# EXERCISE
Transcribe the data below in full, exactly.

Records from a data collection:
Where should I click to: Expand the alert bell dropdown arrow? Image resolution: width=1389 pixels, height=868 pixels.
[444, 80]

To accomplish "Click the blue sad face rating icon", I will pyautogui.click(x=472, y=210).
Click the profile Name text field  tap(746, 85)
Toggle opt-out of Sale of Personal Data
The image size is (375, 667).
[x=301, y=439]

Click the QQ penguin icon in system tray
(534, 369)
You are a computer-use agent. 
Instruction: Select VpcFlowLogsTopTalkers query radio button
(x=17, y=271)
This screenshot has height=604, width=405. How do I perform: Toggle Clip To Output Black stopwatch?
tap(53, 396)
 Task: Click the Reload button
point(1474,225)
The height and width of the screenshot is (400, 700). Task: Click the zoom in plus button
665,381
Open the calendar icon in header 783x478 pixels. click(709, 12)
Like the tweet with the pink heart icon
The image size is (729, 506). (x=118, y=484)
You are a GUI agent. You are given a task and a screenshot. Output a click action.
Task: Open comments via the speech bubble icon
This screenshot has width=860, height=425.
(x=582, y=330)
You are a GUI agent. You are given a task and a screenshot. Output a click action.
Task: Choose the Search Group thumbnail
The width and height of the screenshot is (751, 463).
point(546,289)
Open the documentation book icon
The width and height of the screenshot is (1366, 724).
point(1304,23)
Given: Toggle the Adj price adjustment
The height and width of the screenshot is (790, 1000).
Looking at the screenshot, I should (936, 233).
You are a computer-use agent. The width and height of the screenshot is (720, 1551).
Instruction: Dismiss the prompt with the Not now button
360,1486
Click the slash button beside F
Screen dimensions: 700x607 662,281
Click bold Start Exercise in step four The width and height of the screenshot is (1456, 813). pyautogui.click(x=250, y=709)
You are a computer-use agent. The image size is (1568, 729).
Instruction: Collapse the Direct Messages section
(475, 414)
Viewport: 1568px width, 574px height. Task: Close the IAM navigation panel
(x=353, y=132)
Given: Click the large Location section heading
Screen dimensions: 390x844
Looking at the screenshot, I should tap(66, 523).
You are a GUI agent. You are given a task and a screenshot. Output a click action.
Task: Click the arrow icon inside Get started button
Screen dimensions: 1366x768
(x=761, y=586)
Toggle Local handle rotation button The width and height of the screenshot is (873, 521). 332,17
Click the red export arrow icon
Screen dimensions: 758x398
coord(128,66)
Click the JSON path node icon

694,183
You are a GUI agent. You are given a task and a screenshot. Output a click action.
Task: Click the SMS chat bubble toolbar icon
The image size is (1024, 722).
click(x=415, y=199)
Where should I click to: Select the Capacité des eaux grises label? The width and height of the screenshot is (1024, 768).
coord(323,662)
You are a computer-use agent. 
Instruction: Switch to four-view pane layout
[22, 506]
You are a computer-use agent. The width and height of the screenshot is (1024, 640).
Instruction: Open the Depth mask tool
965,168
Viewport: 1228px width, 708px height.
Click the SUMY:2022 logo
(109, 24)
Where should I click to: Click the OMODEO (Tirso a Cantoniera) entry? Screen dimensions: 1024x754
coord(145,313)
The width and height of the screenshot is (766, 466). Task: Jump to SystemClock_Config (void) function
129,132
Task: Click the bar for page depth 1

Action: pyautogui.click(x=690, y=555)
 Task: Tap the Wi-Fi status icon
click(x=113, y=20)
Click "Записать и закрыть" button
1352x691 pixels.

# OUTPUT FOR THIS TASK
Where should I click to: Expand the alert bell dropdown arrow? Image resolution: width=1389 pixels, height=868 pixels.
[444, 80]

To accomplish "Click the blue sad face rating icon", I will pyautogui.click(x=472, y=210).
Click the profile Name text field  tap(746, 85)
Toggle opt-out of Sale of Personal Data
The image size is (375, 667).
[x=301, y=439]

Click the QQ penguin icon in system tray
(534, 369)
You are a computer-use agent. 
Instruction: Select VpcFlowLogsTopTalkers query radio button
(x=17, y=271)
This screenshot has height=604, width=405. How do I perform: Toggle Clip To Output Black stopwatch?
tap(53, 396)
 Task: Click the Reload button
point(1474,225)
The height and width of the screenshot is (400, 700). Task: Click the zoom in plus button
665,381
Open the calendar icon in header 783x478 pixels. click(709, 12)
Like the tweet with the pink heart icon
The image size is (729, 506). (x=118, y=484)
You are a GUI agent. You are given a task and a screenshot. Output a click action.
Task: Open comments via the speech bubble icon
This screenshot has width=860, height=425.
(x=582, y=330)
You are a GUI agent. You are given a task and a screenshot. Output a click action.
Task: Choose the Search Group thumbnail
The width and height of the screenshot is (751, 463).
point(546,289)
Open the documentation book icon
The width and height of the screenshot is (1366, 724).
point(1304,23)
Given: Toggle the Adj price adjustment
The height and width of the screenshot is (790, 1000).
Looking at the screenshot, I should (936, 233).
You are a computer-use agent. The width and height of the screenshot is (720, 1551).
Instruction: Dismiss the prompt with the Not now button
360,1486
Click the slash button beside F
Screen dimensions: 700x607 662,281
Click bold Start Exercise in step four The width and height of the screenshot is (1456, 813). pyautogui.click(x=250, y=709)
You are a computer-use agent. The image size is (1568, 729).
Instruction: Collapse the Direct Messages section
(475, 414)
Viewport: 1568px width, 574px height. Task: Close the IAM navigation panel
(x=353, y=132)
Given: Click the large Location section heading
Screen dimensions: 390x844
Looking at the screenshot, I should tap(66, 523).
You are a GUI agent. You are given a task and a screenshot. Output a click action.
Task: Click the arrow icon inside Get started button
Screen dimensions: 1366x768
(x=761, y=586)
Toggle Local handle rotation button The width and height of the screenshot is (873, 521). 332,17
Click the red export arrow icon
Screen dimensions: 758x398
coord(128,66)
Click the JSON path node icon

694,183
You are a GUI agent. You are given a task and a screenshot. Output a click action.
Task: Click the SMS chat bubble toolbar icon
The image size is (1024, 722).
click(x=415, y=199)
Where should I click to: Select the Capacité des eaux grises label? The width and height of the screenshot is (1024, 768).
coord(323,662)
You are a computer-use agent. 
Instruction: Switch to four-view pane layout
[22, 506]
You are a computer-use agent. The width and height of the screenshot is (1024, 640).
Instruction: Open the Depth mask tool
965,168
Viewport: 1228px width, 708px height.
Click the SUMY:2022 logo
(109, 24)
Where should I click to: Click the OMODEO (Tirso a Cantoniera) entry? Screen dimensions: 1024x754
coord(145,313)
The width and height of the screenshot is (766, 466). Task: Jump to SystemClock_Config (void) function
129,132
Task: Click the bar for page depth 1

Action: pyautogui.click(x=690, y=555)
 Task: Tap the Wi-Fi status icon
click(x=113, y=20)
Click "Записать и закрыть" button
1352x691 pixels.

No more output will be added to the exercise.